Natürlich hilft die Schule. Nur: Wer beim Lesen und Schreiben mit „A“ anfängt und kaum darüber hinaus kommt, der hat mit digitaler Kompetenz erst recht ein Problem. Zudem droht im „Kommunikationsraum Schule“ ein digitales Babylon: Pages, Words, Libre Office, One Drive, Powerpoint, Padlet, Datenschutz und Co, ganz zu schweigen von „Der-Hundertsten-Neuste-Schrei-App“ und Chat GPT sowie weiteren bahnbrechenden KI-Neuerungen, die Schüler*innen und Kollegium und Schulleitung beherrschen (lernen sollen). Unter Umständen diskutieren alle, inklusive Politik, kontrovers. Heute so, morgen so: nicht gerade optimale Rahmenbedingungen für alle, die Wiederholungen, Rituale, Ruhe und vor allem Verlässlichkeit bräuchten.

Willkommen in meiner Zukunft

Wie groß die Kluft zwischen (medialer) Bildung und Lebens- bzw. Berufswelt ist, stellt sich spätestens bei der Bewerbung für das Schulpraktikum heraus. Die „großen“ Arbeitgeber – Polizei, Verkehrsbetriebe; BASF oder Bayer haben Bewerberportale. Professionell gestaltet – aber bei weitem nicht immer selbsterklärend für die angesprochene Zielgruppe.

Screenshot: Schülerpraktikum bei Mercedes, abgerufen am 23.06.23

Das ist kein Vorwurf. Die Firmen setzen bei der Gestaltung in der Regel genau den Maßstab an, den sie bei ihren potenziellen Praktikant*innen erwarten. Ein nicht unerheblicher Teil der Schüler*innen spürt allerdings bereits an dieser Stelle, dass dies hier nicht klappen wird. Und Recruiter großer Unternehmen erzählen hinter vorgehaltener Hand, dass natürlich nach wie vor Bewerbungen auf dem Postweg angenommen werden. Wenn das Personal fehlt, werden Daten aussichtsreicher Kandidat*innen auch von Hand eingegeben. Nur würde man das öffentlich nie zugeben. Denn „digital wäre es ja so viel leichter.“

Unangenehme Folgen drohen beiden Seiten: Hier die Angst bereits am Start zu scheitern, dort die Sorge, dass es schlicht kein geeignetes Personal für offene Stellen gibt.

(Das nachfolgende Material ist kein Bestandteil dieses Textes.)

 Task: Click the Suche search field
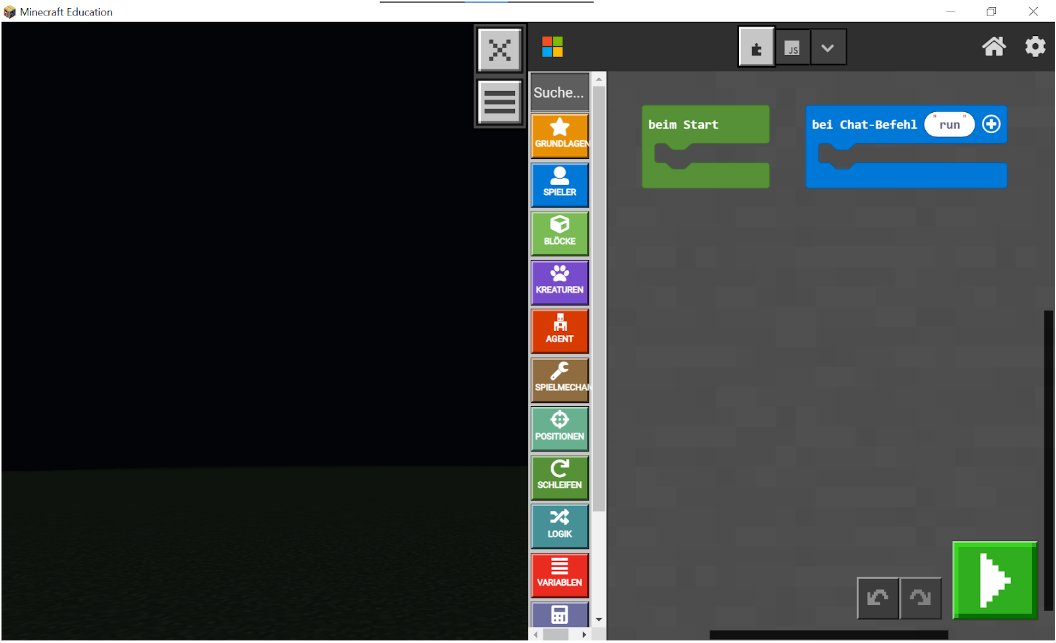pos(559,92)
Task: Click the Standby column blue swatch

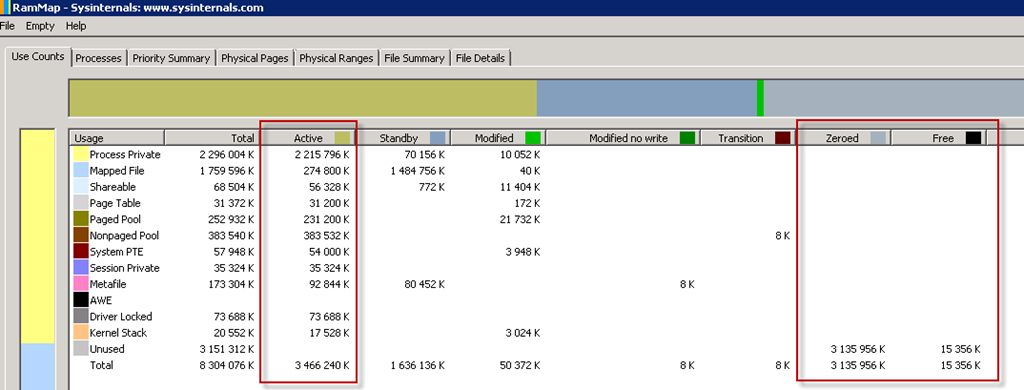Action: click(x=438, y=138)
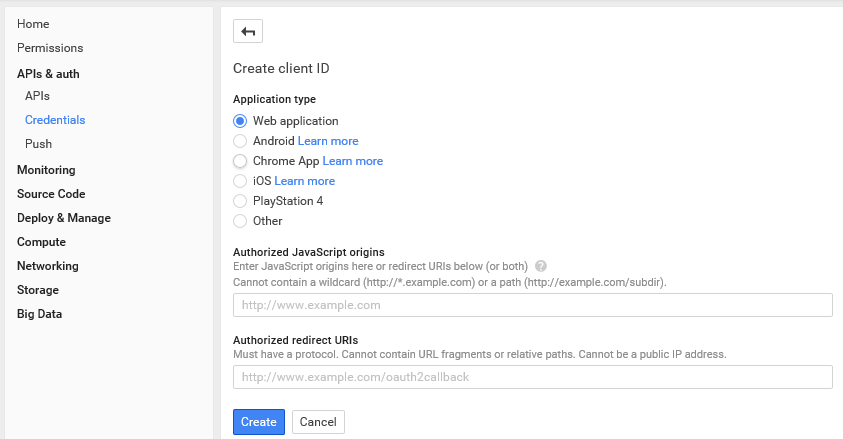Expand the APIs & auth sidebar section
Screen dimensions: 843x439
(x=48, y=74)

„Benachteiligten-Begabungen“ erkennen

Der 15jährige Mehmet ist so einer, der nach der reinen Papierform schlechte Karten hat. Als unbegleiteter Minderjähriger ist er vor kurzem erst nach Deutschland gekommen. Sprachlich und schriftlich noch eingeschränkt, ist für ihn die Zeit gekommen, sich für ein Praktikum zu bewerben. Dass er in seiner Heimat 250 Schafe gehütet hat, wirkt schriftlich deplaziert. Die Formulierung „Ich kann Verantwortung übernehmen“ trifft wiederum nicht den Kern der Sache . Mehmet braucht die persönliche Begegnung und jemanden, der mit echtem Interesse nachfragt. Es gibt viele Mehmets. Zu viele.

DInklusion sofort

„DInklusion“, die Digitale Inklusion, ist kein leeeres Schlagwort. Zu viele Jugendliche bleiben seit Jahren „draußen vor der Tür“. Könnten deutlich mehr, als man ihnen zutraut.

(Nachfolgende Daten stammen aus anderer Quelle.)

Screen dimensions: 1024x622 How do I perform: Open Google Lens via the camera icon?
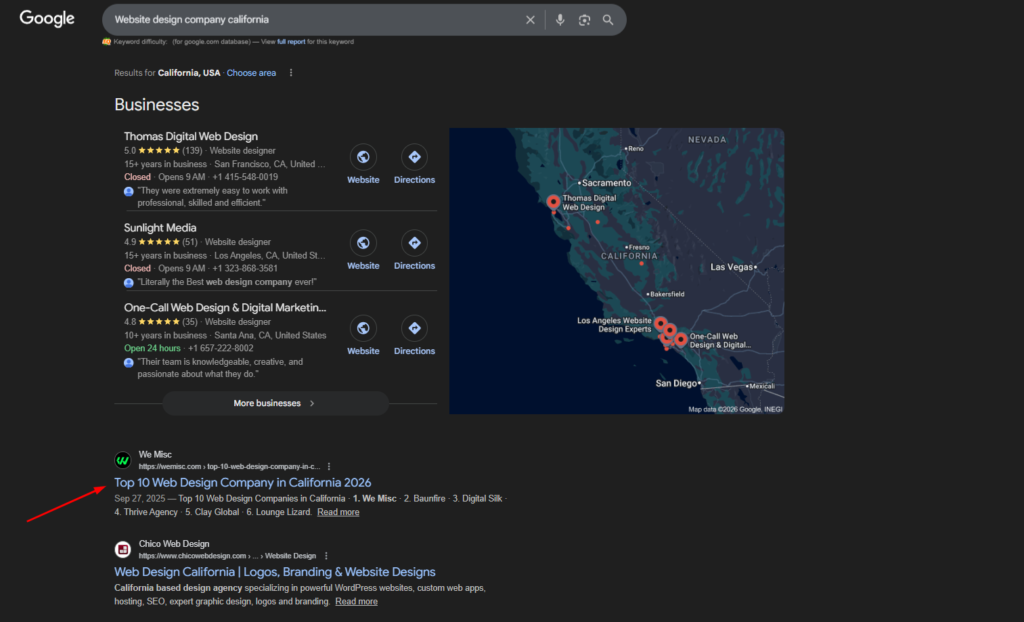click(x=584, y=19)
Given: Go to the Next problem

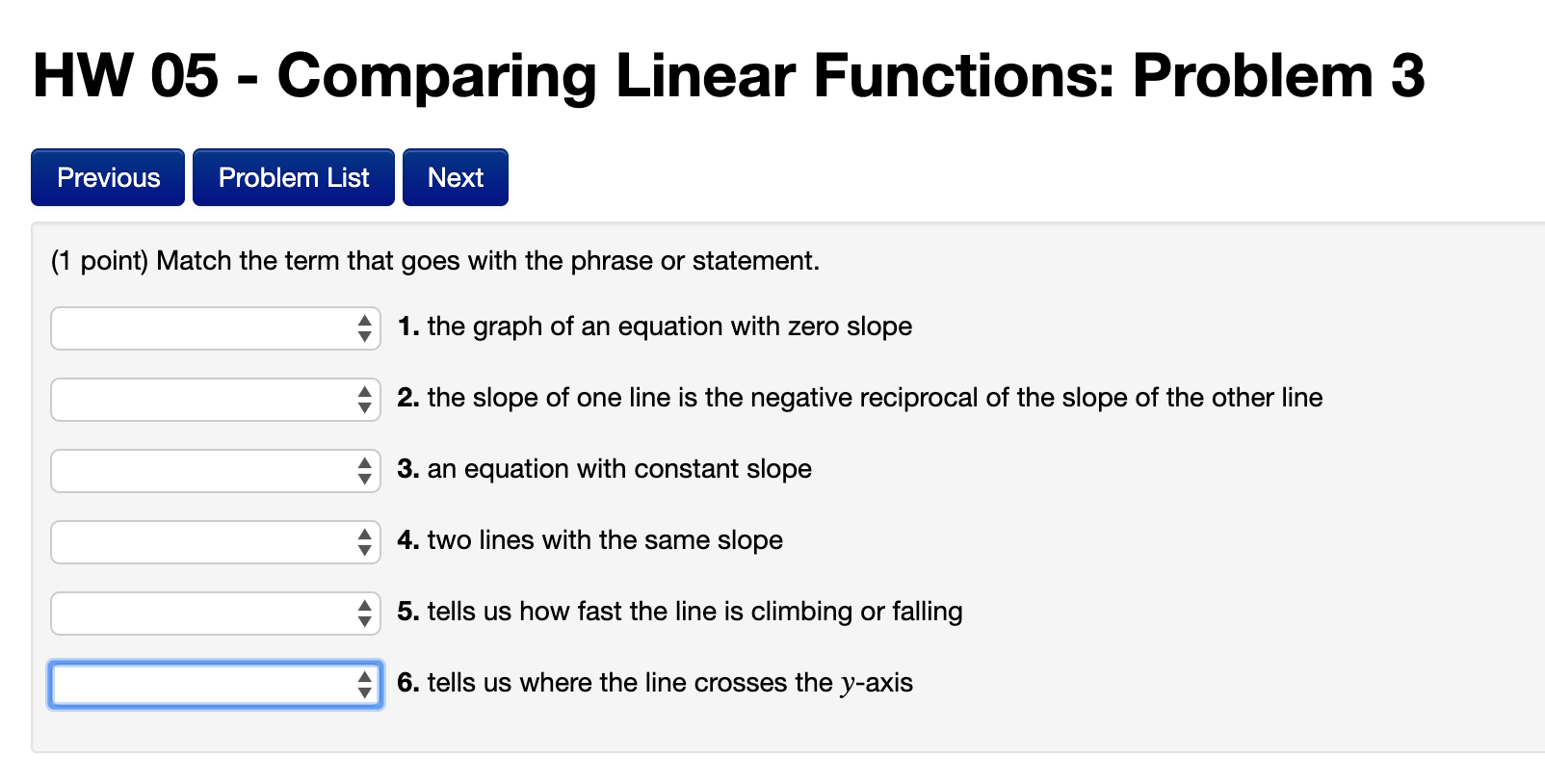Looking at the screenshot, I should (x=456, y=177).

Schulen und Arbeitgeber brauchen dafür ausreichend finanzielle Ausstattung, Zeit und Personal und die Bereitschaft, auf Illusionen zu verzichten und teilweise auch auf die eigenen Ansprüche. Dann kann ein zweiter, persönlicher Blick jenseits standardisierter Verfahren tatsächlich viel verändern.